経済産業省 商務情報政策局 情報処理振興課 課長補佐 安田 篤氏

 講演に際し、安田氏は、このJ-SaaSの提供に至った背景から話を切り出した。同氏は、中小企業の景況感が悪化しているという現状に触れたうえで、中小企業のなかでも20人以下の小規模企業とそれ以上の企業との間で、IT活用の格差が広がっていることを指摘した。

 安田氏によれば、小規模企業でも電子メールは広く利用されているものの、販売管理や財務会計、さらにはERPやCRM/SFA、EDIといった、より高度な業務におけるITの活用度合いが低いという。

 「ITベンダーにとっては、販売費用などとの兼ね合いから、20人以下の企業はターゲットにしにくい。
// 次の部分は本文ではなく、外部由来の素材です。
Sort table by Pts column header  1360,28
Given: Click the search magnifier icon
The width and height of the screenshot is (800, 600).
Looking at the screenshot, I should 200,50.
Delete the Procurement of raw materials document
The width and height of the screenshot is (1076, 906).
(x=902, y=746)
その結果、小規模企業とそれ以上の企業の間でのIT活用の格差はますます広がっている」(同氏)

 一方、小規模企業のユーザーにとっては、業務にITを取り入れたいと考えても、IT製品/サービスのコストが高額なうえ、それらを適切に運用できるスキルを持った人材を確保するのが難しいという事情がある。また、情報漏洩などセキュリティ面での不安も、小規模企業におけるIT活用の進展を阻害する要因の1つだと、安田氏は指摘する。

 小規模企業のIT化を推進するためには、これらの課題を克服しなければならない。「その解決策となりうるのがSaaSだと考えている。SaaSは、中小企業のIT化を進めるうえでのカギだと言える」と、安田氏はSaaSへの期待を語った。

 こうした背景を受けて開始したJ-SaaSだが、経済産業省にはもう1つの思惑がある。「中小企業において財務の電子化が進めば、国の電子申請との連携が可能になり、行政の効率化にもつなげていける」(安田氏)。同省は、電子政府の推進という面についても、J-SaaSに期待を寄せているという。

中小企業が必要とする
アプリの網羅を目指す

 J-SaaSは、3月31日より本サービスが開始され、本講演の時点で16社24種のアプリケーションが共通ポータル上で提供されている。SaaSプラットフォームには、シングル・サインオンや課金・決済などの機能が用意されており、複数のSaaSを利用する場合にも一括して請求を受けることができる。なお、このSaaSプラットフォームの構築は富士通が行った。

 共通ポータルに掲載されているSaaSを見ると、月額料金が3,000円から5,000円程度のものが多いことがわかる。この金額は、小規模企業が想定しているSaaSの月額料金を調査した結果から導き出したもので、前述した小規模企業のIT化推進に際してのコストという課題を解消することをねらった価格設定だ。

 また、J-SaaS上で提供するサービスには、経済産業省が定めたSLAガイドラインを満たすことが求められる。このガイドラインには、サービス稼働率や障害復旧時間、サポート提供時間、バックアップ・データの保存期間、セキュリティ・レベルといった項目が設定されており、経済産業省ではサポートやセキュリティに関する不安の払拭につなげる構えだ。

 このほか、同省は、セミナーなどを通してJ-SaaSの普及啓蒙活動を行うインストラクターの養成も進めている。このインストラクターは、ベンダーの社員やITコーディネータ、中小企業診断士など、さまざまな職種の人々が務めている。現在は約600名のインストラクターがおり、今年の1月から3月にかけて全国各地で計370回のセミナーを開催した。その参加人数は約1万5,000人に上るという。

 今後、経済産業省では、J-SaaS上で提供するアプリケーションの拡充を図っていく。「中小企業が必要とするアプリケーションを網羅することが、J-SaaSの理想的な形だ。まだ十分とは言えない状況なので、今後もアプリケーションを増やしていくつもりだ」と安田氏。今年の夏には、アプリケーションの第2弾を公開する予定だという。